* Data provided
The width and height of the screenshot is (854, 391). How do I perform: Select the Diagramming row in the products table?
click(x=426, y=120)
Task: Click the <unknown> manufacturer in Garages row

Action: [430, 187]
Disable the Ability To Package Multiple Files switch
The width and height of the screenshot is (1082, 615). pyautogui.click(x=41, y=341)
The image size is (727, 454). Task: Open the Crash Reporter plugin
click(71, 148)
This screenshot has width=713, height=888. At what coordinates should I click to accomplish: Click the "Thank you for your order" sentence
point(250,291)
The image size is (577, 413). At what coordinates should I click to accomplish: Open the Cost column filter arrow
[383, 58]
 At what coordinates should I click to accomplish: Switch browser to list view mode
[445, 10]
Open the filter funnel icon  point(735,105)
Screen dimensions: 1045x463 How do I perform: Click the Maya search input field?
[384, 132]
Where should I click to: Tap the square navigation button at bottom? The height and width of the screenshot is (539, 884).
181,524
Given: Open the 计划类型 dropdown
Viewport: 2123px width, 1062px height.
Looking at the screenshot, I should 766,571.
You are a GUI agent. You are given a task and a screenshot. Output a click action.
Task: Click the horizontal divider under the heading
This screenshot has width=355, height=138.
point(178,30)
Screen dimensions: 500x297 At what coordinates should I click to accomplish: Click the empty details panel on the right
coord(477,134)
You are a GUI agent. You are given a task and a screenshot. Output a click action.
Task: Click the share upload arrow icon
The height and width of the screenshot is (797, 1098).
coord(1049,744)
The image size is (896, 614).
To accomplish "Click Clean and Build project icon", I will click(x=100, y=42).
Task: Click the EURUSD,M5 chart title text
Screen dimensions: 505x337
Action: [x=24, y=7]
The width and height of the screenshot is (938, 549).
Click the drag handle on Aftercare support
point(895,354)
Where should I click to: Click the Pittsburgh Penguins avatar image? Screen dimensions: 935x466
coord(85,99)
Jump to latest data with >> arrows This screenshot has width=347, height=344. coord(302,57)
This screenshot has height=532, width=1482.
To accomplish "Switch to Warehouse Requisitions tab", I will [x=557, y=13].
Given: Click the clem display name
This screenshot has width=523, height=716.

* Problem details
State the number of lines above that contain "icon". Write nothing besides it.

* Solved problem
3